Oliver Burkeman 

This column will change your life: Watch out for superachievers

They could wear you out, warns Oliver Burkeman
  
  

oliver, nov 13
Illustration: Simon Dara Photograph: Simon Dara

It's a largely unquestioned plank of what passes for self-help wisdom that you should cut "toxic people" out of your life. Get rid of losers and Energy Vampires; surround yourself, instead, with upbeat high-achievers who'll motivate you to match their success. Know someone crippled by low self-esteem, convinced nobody likes her? Stop being her friend. Got an acquaintance who won't shut up about his debilitating fear of doors? Show him the door. There's a grain of real wisdom here, of course, but an alarming study at Yale University suggests that those superachievers may not be good for you, either.

Psychologists have long known that willpower's a depletable resource: resist the urge to scarf down a cheeseburger at lunchtime, and you'll have less left to make yourself go running after work. Motivational gurus love to claim that self-discipline is "like a muscle"; they mean it gets stronger with training, but rarely mention that also, like a muscle, it gets exhausted. Yet the Yale researchers found persuasive evidence of what they called "vicarious depletion": when people vividly mentally simulated tasks others were carrying out, they, too, had less willpower remaining. Getting caught up in your loser friends' dramas may bring you down. But getting caught up in your non-loser friends' achievements – their exhausting triumphs at work, their round-the-world adventures – may also wear you out, leaving you less well-equipped for your own.

What's going on here, it seems, is one of the downsides of empathy. We tend to think of empathy as an unmitigated good: a recent survey claiming that young Americans are 40% less empathetic than in 1979, for example, was greeted with shock – if also with raised eyebrows at how, precisely, that could be measured. But our brilliance at recreating the emotional lives of others means we also pay some of their emotional costs. Similar things can happen with memory, as you'll know if you have ever become confused between whether an event happened to you, or to a friend, or to a movie character. (Don't fret: studies suggest you're normal.) "Findings like this reinforce the point that our memories are not designed to provide a truthful readout of the events of our lives," argues the psychologist Art Markman. "Memory is designed to help us act in the future. Seeing an action performed gives you some confidence that you understand how to perform the action yourself."

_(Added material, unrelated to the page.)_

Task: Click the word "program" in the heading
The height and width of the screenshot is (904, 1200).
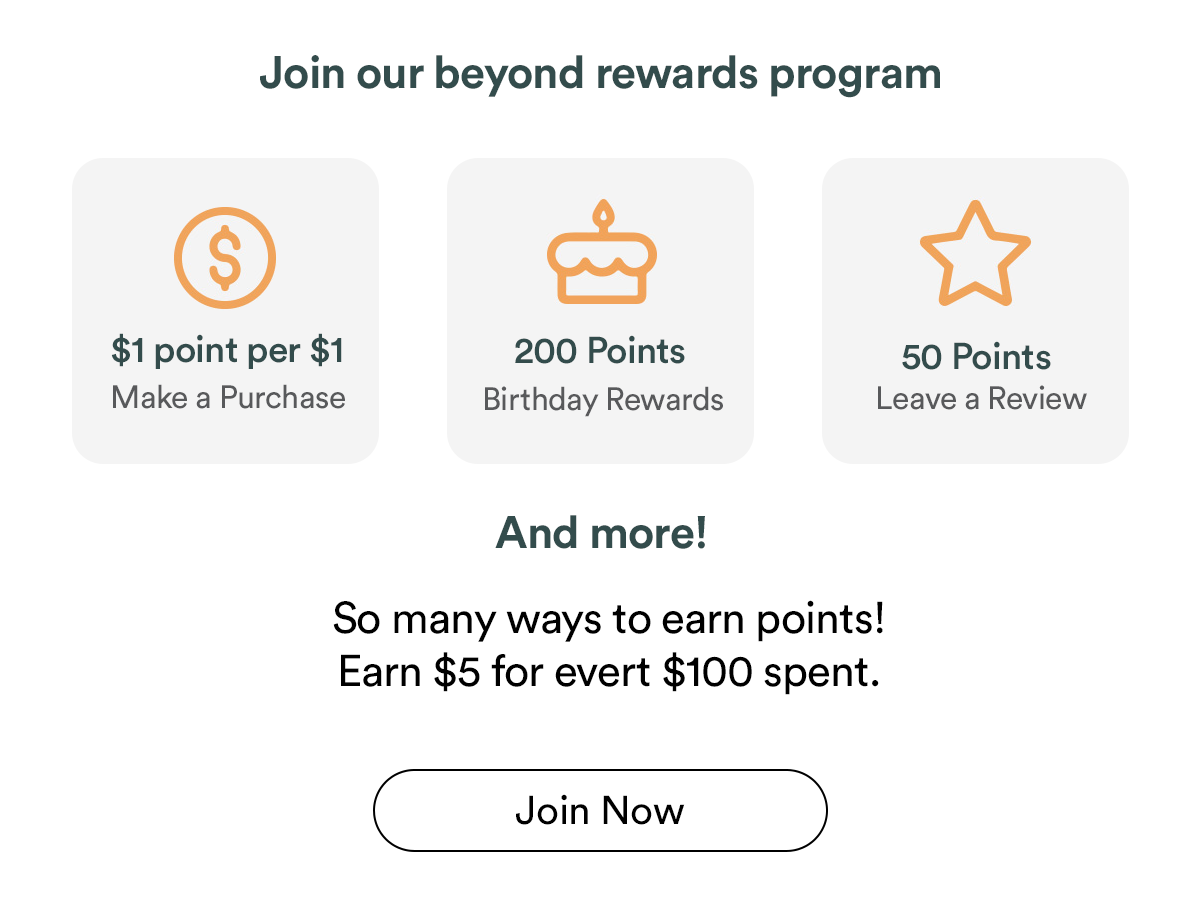Action: click(x=856, y=74)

None of which means that empathy isn't largely a good thing – though the Yale paper does speculate that vicarious willpower depletion might lead to "police officers responding to an emotionally charged encounter with deadly force". More mundanely, as the writer of PopEconomics.com puts it, it just means that "next time you talk to a friend about his diet or rough day at work, pay attention to the hunger or exhaustion that inspires in you". You can also harness the limits of empathy for your own benefit, in what the author Cal Newport calls the Failed Simulation Effect. The way to really impress other people, he argues – he's addressing students applying to university – isn't to rack up achievements that are hard to do so much as hard to explain. If someone else "cannot mentally simulate the steps taken… to reach an accomplishment", he says, they'll be far more authentically awestruck. Magicians exploit this distinction all the time. Why shouldn't you?